Solas reprinted her appeal of the suspension in an Independent Women's Forum essay. "Drag is gay sexual fetish which is written about extensively in scholarly publications and Colorado State reps support a nonprofit applying this fetish to children," she told Twitter.
Drag for children "normalizes grooming behavior that would otherwise be considered a red flag," Solas said, pointing to expert testimony on the "five stages of grooming" in the Ghislaine Maxwell criminal trial. "It gives cover to those who do have the intent to sexually abuse children. ... It is the effect of grooming on a child that matters, not the groomer’s intent."
Twitter deplatformed a much higher-profile user last week, mathematician and "grievance studies" prankster James Lindsay, for the hateful conduct of calling a transgender Harvard instructor a "child sexualization specialist." The instructor, Alejandra Caraballo, initiated the exchange by accusing Lindsay of "misogynoir [sic]" and took credit for the suspension.
Lindsay told The Post Millennial that Twitter showed it has "a vested interest in protecting the sexualization of children" and it may have "an untoward relationship" with Media Matters.
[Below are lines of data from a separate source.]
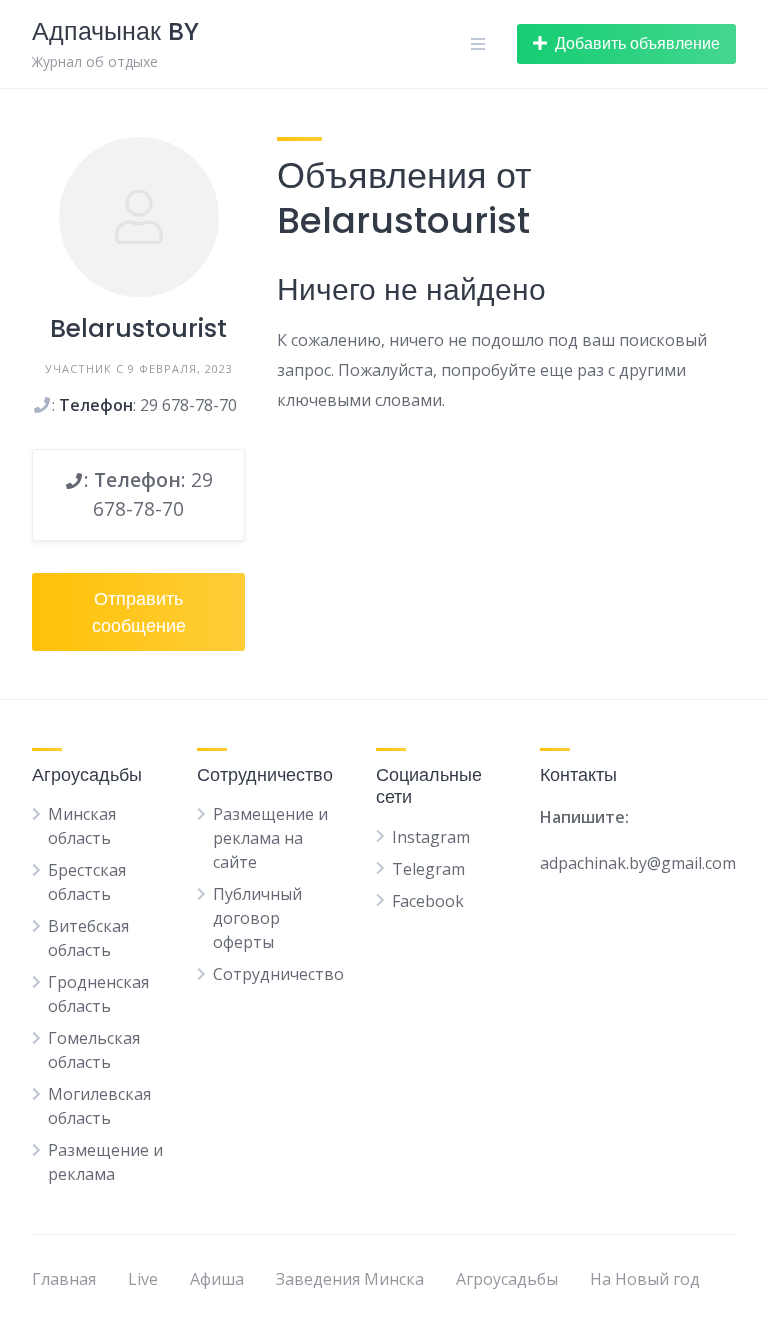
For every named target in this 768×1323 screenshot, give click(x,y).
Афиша (217, 1279)
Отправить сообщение (139, 612)
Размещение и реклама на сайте (270, 838)
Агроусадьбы (507, 1279)
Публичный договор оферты (257, 918)
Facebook (428, 901)
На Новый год (645, 1279)
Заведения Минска (350, 1279)
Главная (64, 1279)
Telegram (428, 869)
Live (143, 1279)
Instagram (431, 837)
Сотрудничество (278, 974)
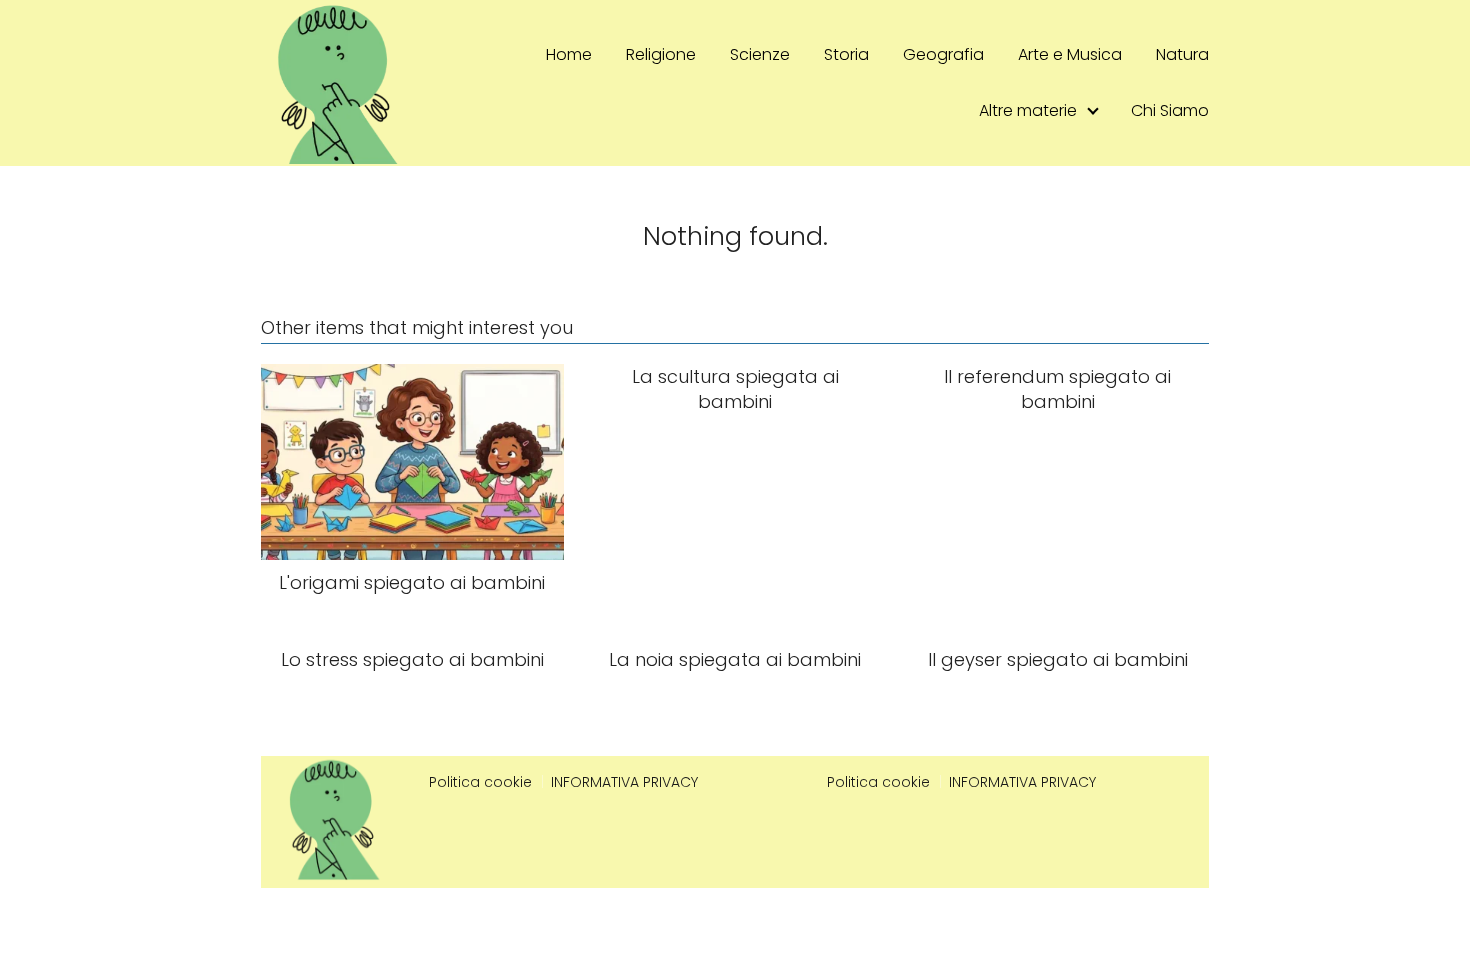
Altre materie (1028, 110)
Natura (1182, 54)
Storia (846, 54)
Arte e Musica (1070, 54)
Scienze (760, 54)
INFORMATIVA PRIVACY (624, 782)
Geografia (943, 54)
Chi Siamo (1170, 110)
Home (569, 54)
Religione (661, 54)
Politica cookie (480, 782)
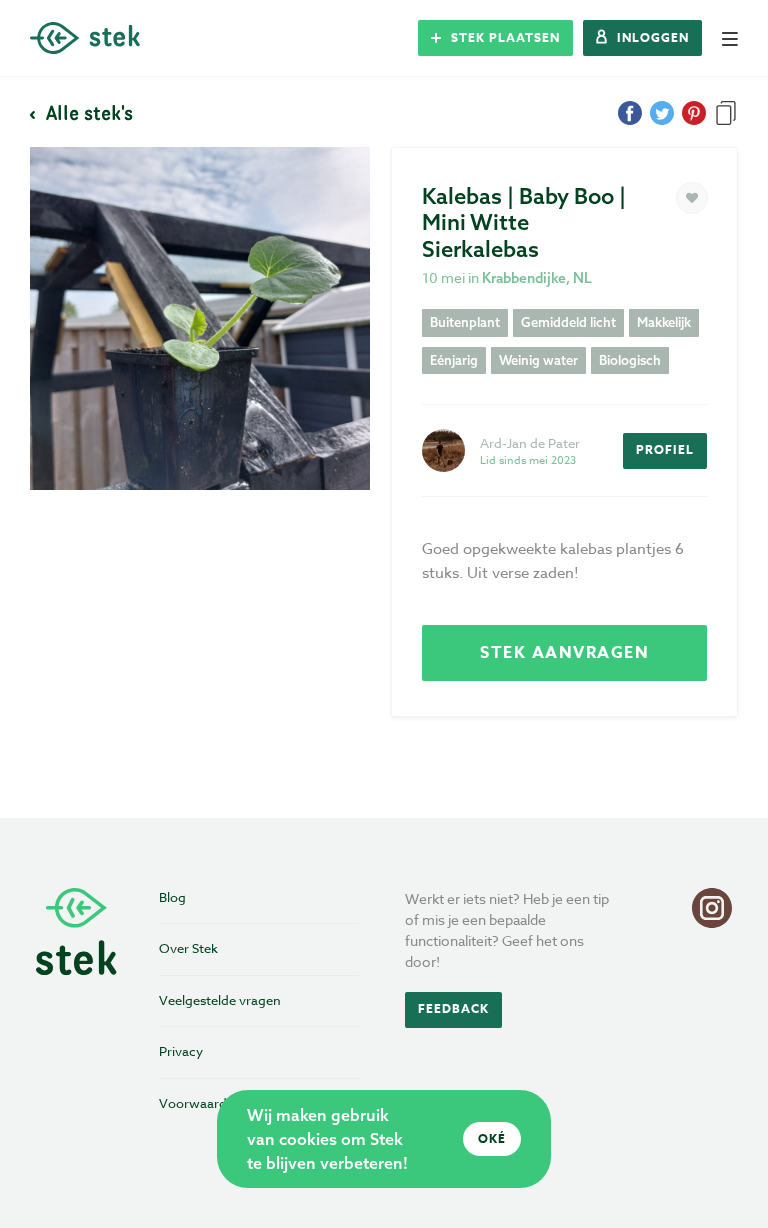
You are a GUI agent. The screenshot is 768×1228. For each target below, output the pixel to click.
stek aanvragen (564, 653)
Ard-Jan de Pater (530, 443)
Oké (492, 1138)
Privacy (181, 1051)
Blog (172, 897)
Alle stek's (87, 112)
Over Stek (188, 948)
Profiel (665, 449)
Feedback (453, 1008)
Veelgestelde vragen (220, 1000)
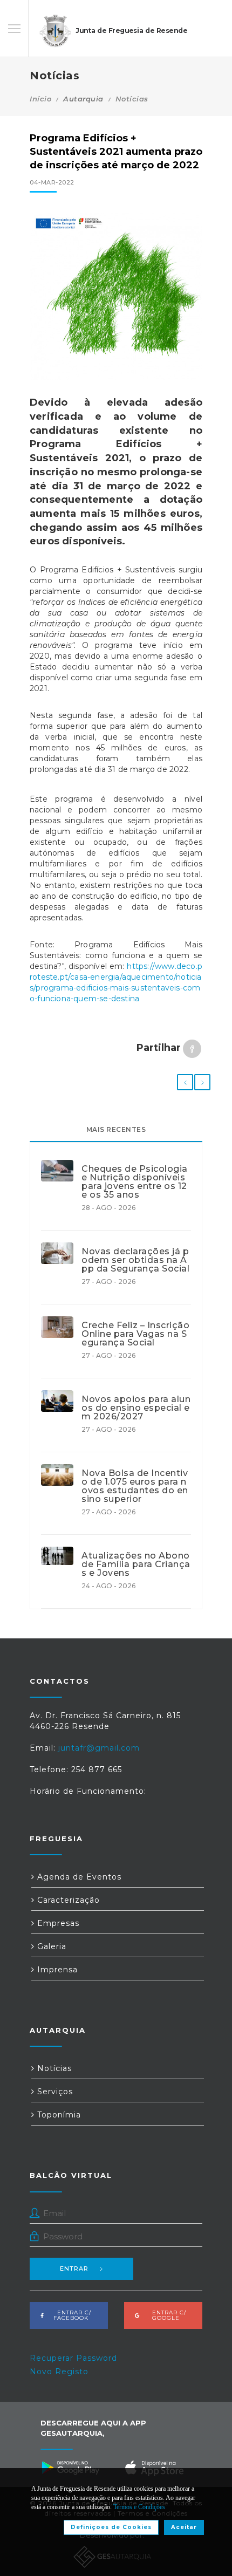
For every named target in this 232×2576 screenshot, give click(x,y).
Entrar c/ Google (166, 2315)
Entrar (74, 2268)
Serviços (54, 2091)
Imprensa (56, 1969)
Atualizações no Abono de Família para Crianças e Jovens (135, 1564)
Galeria (50, 1946)
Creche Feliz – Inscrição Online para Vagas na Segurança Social (135, 1334)
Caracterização (67, 1900)
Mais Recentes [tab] (116, 1129)
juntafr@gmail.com (99, 1748)
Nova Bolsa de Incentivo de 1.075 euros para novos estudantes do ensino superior (134, 1486)
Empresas (57, 1923)
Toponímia (58, 2115)
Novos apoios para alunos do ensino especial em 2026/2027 (135, 1408)
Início (40, 98)
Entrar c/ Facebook (71, 2315)
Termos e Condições (139, 2507)
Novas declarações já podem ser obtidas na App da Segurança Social (135, 1260)
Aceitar (184, 2527)
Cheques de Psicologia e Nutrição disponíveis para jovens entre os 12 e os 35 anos (134, 1182)
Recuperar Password (73, 2358)
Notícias (131, 98)
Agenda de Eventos (78, 1877)
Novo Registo (59, 2371)
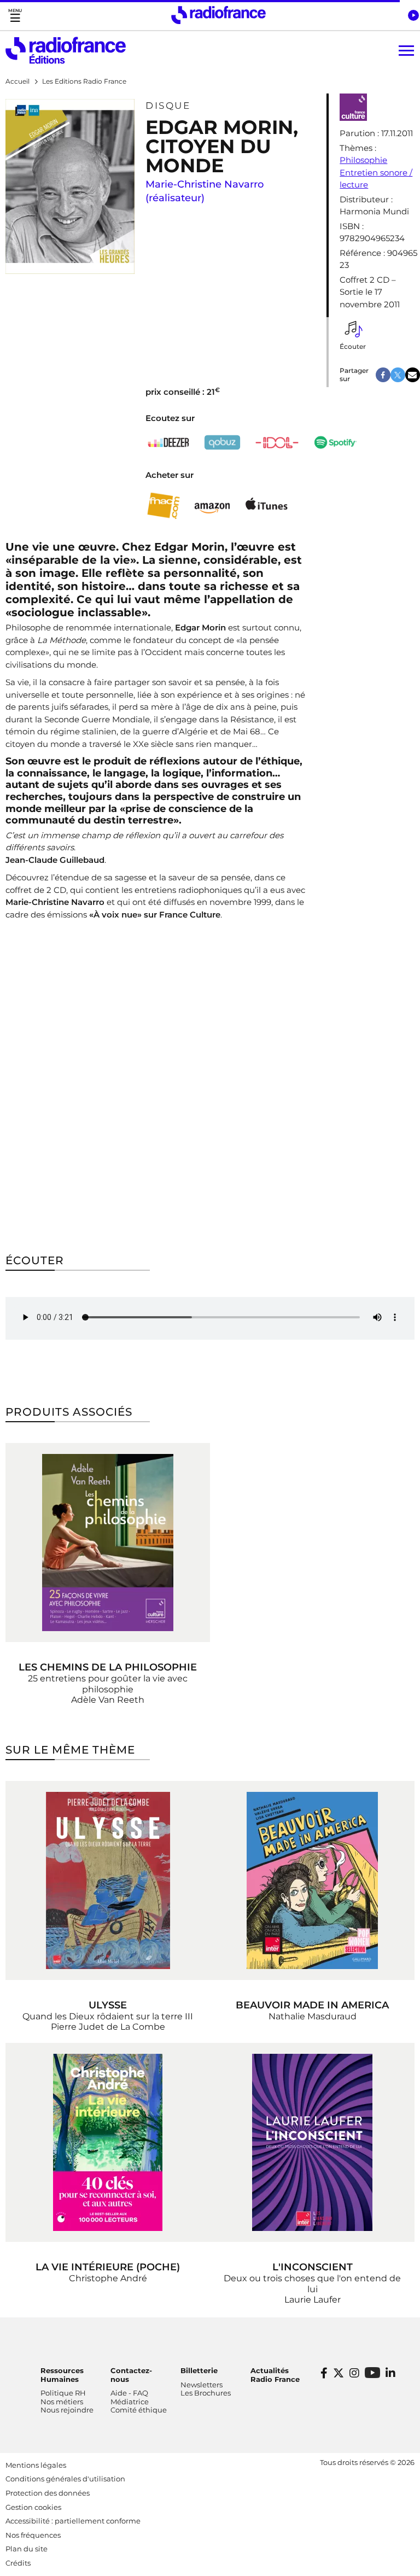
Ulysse (108, 2005)
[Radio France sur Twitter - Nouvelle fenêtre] (338, 2373)
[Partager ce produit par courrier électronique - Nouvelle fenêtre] (412, 374)
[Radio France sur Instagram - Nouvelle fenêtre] (354, 2373)
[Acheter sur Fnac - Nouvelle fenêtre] (163, 506)
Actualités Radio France (275, 2375)
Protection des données (47, 2493)
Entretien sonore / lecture (376, 178)
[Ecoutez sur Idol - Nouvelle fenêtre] (276, 442)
He was locked out last month for calling the liberal group's LGBTQ program director a "groomer," and in May for suggesting "long COVID" may be vaccine injuries.
"The problem is that you arbitrarily changed the rules ... after repeatedly forcing me to lie to admissions of guilt for 'violations' that aren't real, you should unsuspend my account and correct your bias and arbitrary policy enforcement," Lindsay said on his New Discourses podcast, quoting the appeal he filed with Twitter but emphasizing he didn't expect to be reinstated.
Twitter left alone tweets by a retired Maryland elementary school teacher commenting on a report about a Georgia couple charged with sexually abusing their adopted children and recording it.
"Maybe their birth families were worse in their physical, emotional, spiritual and psychological abuse," Laurie Kelly wrote. "The boys could have been better off with loving sexual relationships." Elsewhere she wrote: "I would want to know if the children were hurt. Enticing implies the willing cooperation of a child in the name of love and affection."
Kelly identifies herself as a "virtual advisor" for the Johns Hopkins School of Medicine. She didn't respond to Just the News to confirm she was saying child sexual abuse might be better than other forms of child abuse.
"We live in an Orwellian hellscape," a self-identified male-to-female transsexual user tweeted after enduring a 12-hour lockout for telling a transgender woman: "Not a real woman, not a lesbian. Own yourself like I do." The user told Just the News they deleted the tweet to restore the account.